According to Fiji's Constitution adopted in 1997, any political party that wins 10 per cent of the seats in the House of Representatives has the right to be represented in the Cabinet in proportion to its strength in the House. This provision is aimed at giving representation to all sections of the House of Representatives by including the larger political parties in the government. Shortly after being appointed Prime Minister for a second term, Qarase invited former Prime Minister Mahendra Chaudhry to join his Cabinet. After initial hiccups over the choice of Ministers and portfolios, the FLP accepted the invitation, and nine of its members became Cabinet Ministers while Chaudhry himself opted to stay out. The nine Cabinet portfolios allotted to the FLP include Commerce and Industry, Health, Agriculture, Environment, Labour and Industrial Relations, Curative Health Service, Energy and Mineral Resources, Primary and Preventative Health Services, Local Government and Urban Development, Employment Opportunities and Productivity.
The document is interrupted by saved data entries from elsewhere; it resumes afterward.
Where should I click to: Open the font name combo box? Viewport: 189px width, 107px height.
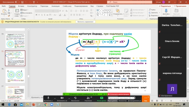44,11
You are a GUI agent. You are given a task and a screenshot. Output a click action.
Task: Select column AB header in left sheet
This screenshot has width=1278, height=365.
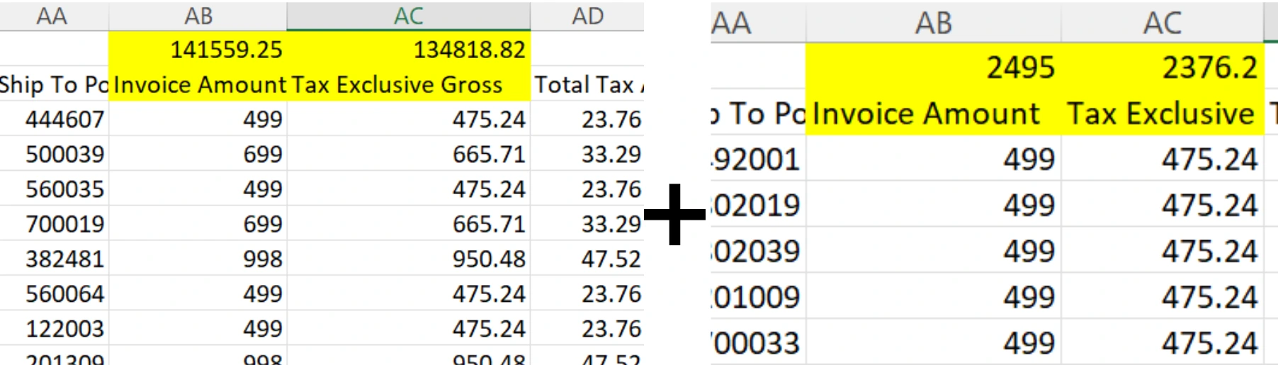[x=198, y=16]
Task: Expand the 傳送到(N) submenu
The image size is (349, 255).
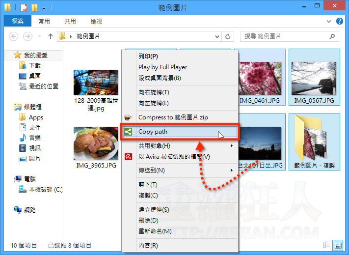Action: pyautogui.click(x=232, y=170)
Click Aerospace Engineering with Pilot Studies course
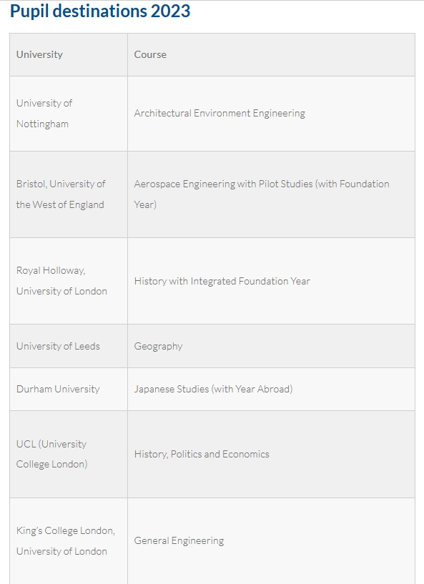The height and width of the screenshot is (584, 424). 262,194
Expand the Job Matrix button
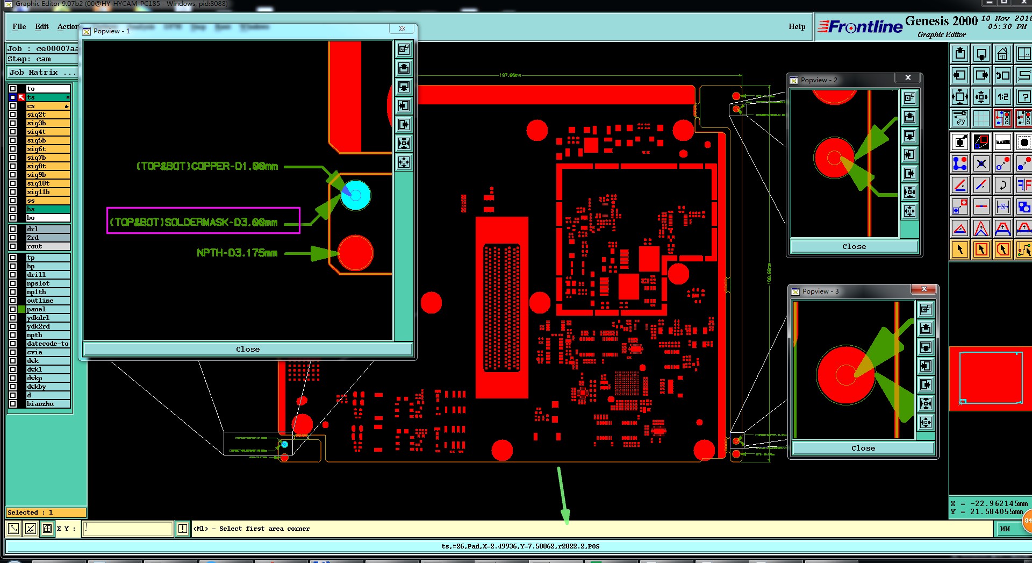1032x563 pixels. [42, 73]
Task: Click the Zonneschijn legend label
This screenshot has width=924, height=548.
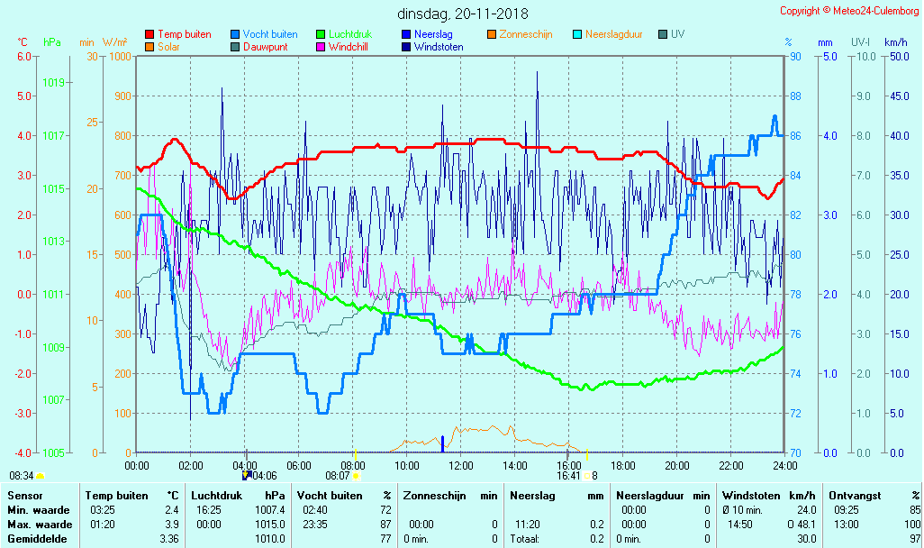Action: (526, 34)
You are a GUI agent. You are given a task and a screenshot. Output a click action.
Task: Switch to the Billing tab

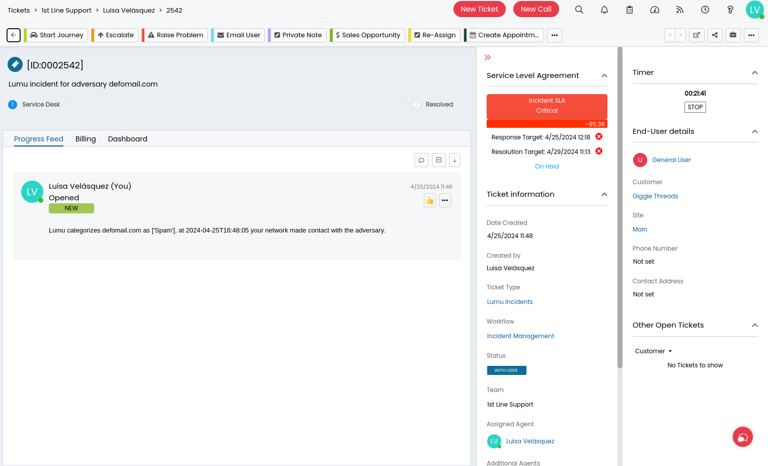[x=86, y=139]
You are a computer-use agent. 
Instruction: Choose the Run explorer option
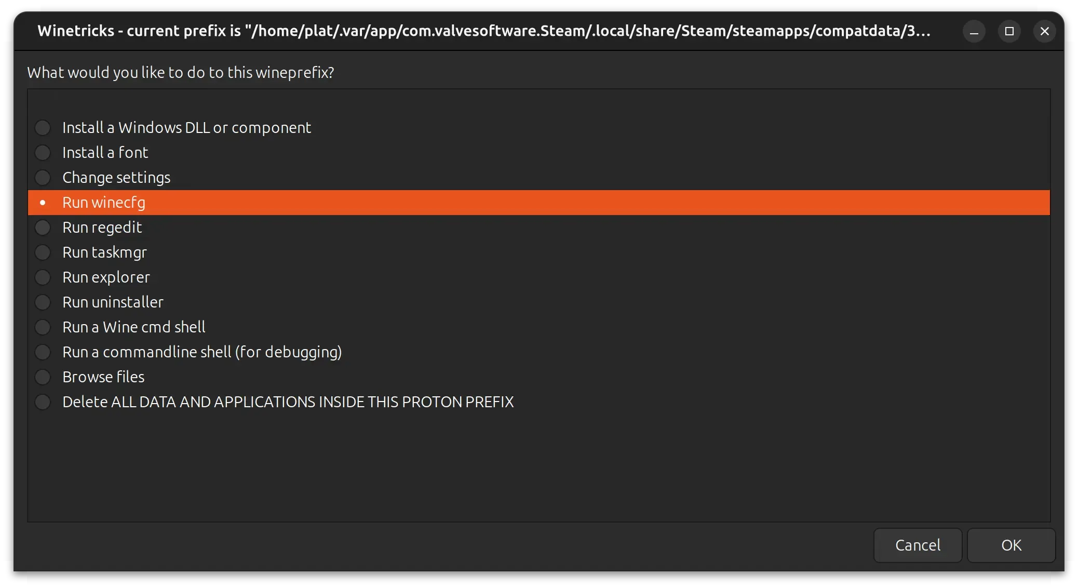(43, 277)
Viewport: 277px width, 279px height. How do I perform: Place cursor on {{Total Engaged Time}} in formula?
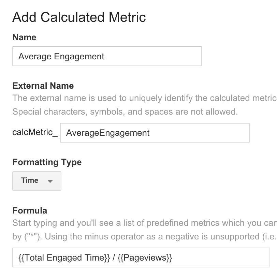click(x=64, y=258)
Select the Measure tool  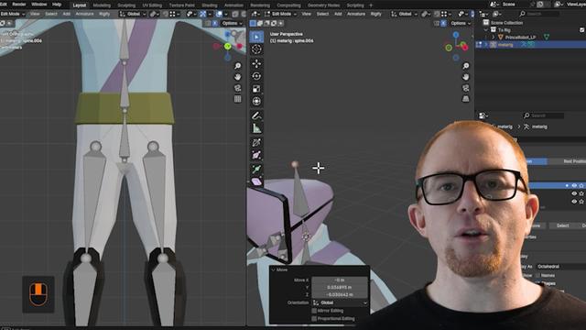pos(256,128)
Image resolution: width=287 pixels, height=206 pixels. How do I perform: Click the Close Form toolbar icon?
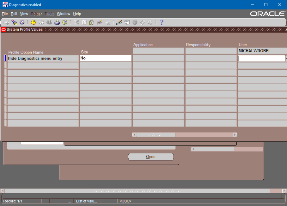point(65,22)
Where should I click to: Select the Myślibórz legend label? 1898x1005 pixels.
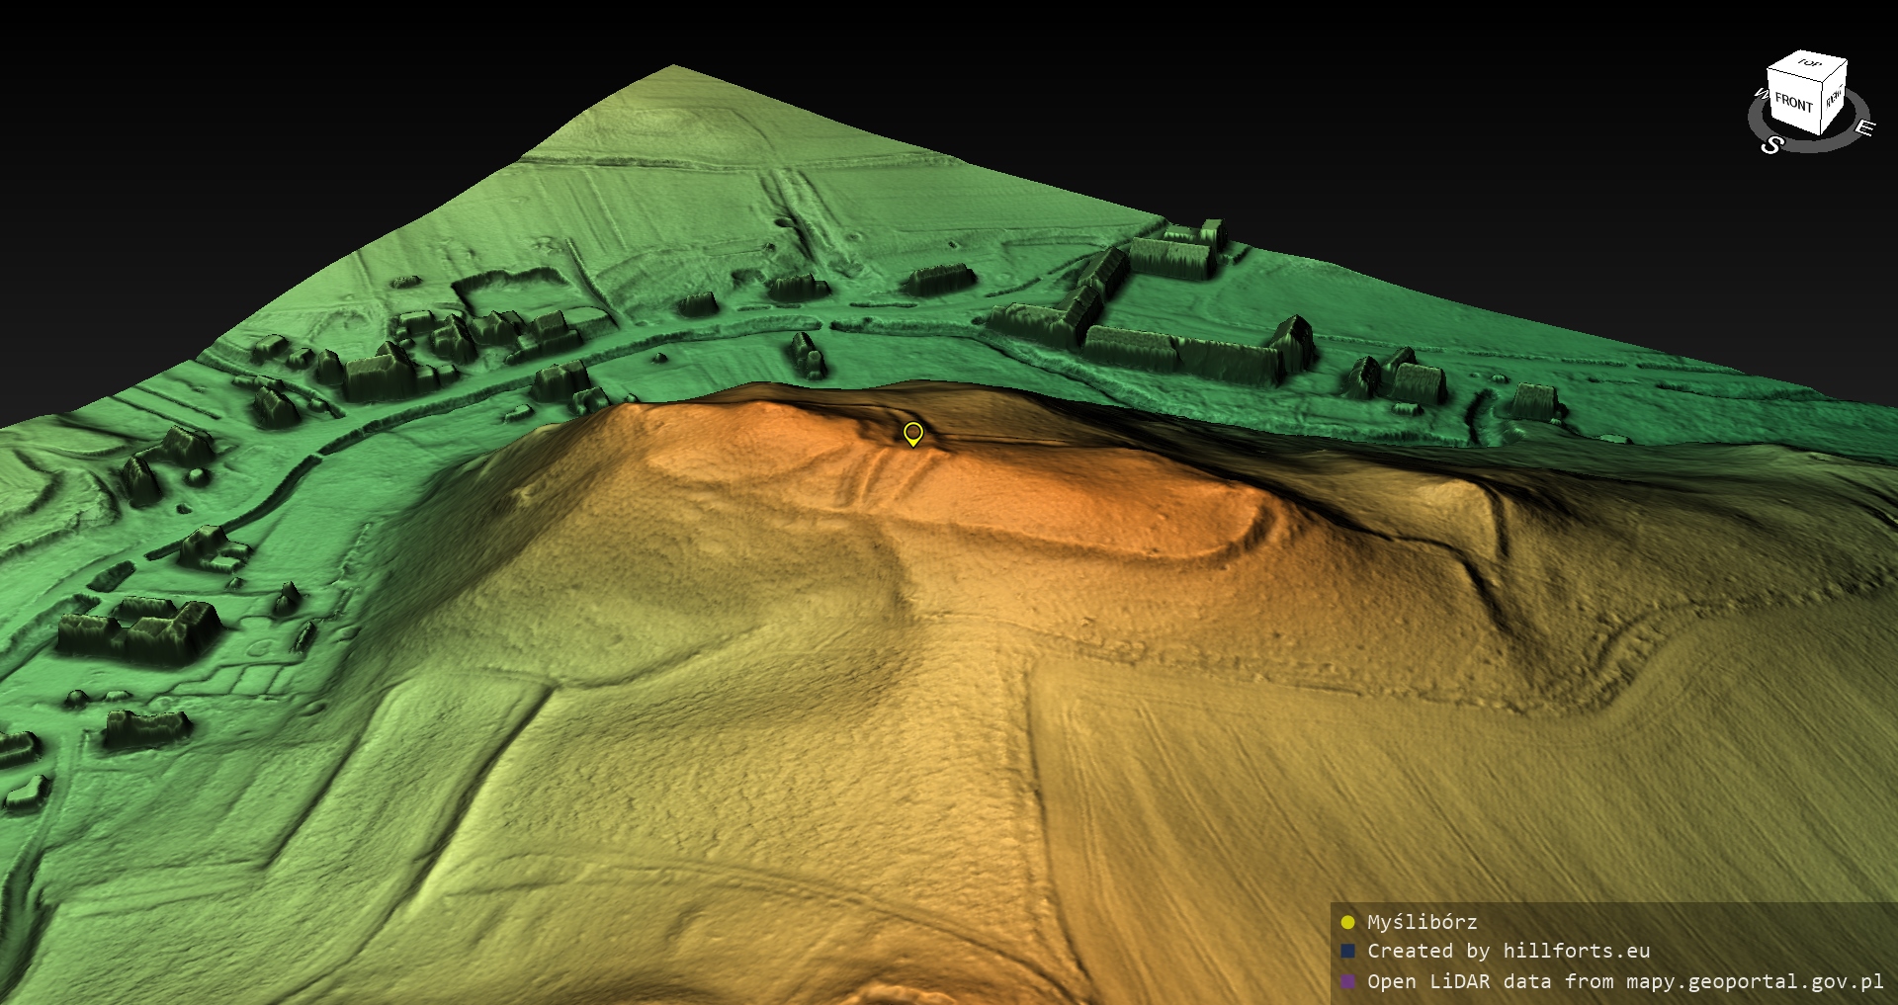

Fiji's politics has had a stormy history with two coups that overthrew governments led by the FLP in 1987 and 2000. The strains of the 2000 coup in which Mahendra Chaudhry's government was ousted still remain. The pre-election period was buffeted by speculations of political instability in the country in case there was no clear winner.
The combined Cabinet is a new experiment for Fiji, which is accustomed to the traditional parliamentary style of governance with the parties in the Opposition in direct confrontation with the ruling benches. Fiji's politics has devolved into a two-party system, which has unfortunately suffered racial polarisation in the last two elections. The traditional indigenous Fijian community does not air its internal differences in the open. The more conservative and traditional Fijians have often found the vigorous parliamentary debate with its normal acerbic comments and tart rejoinders as bordering on the offensive. The two-party system pits the two against each other, giving the impression that they are in a state of constant confrontation. Without the leavening effect of smaller political parties, it leaves little chance of accommodation between the ruling and Opposition benches, even where it is possible.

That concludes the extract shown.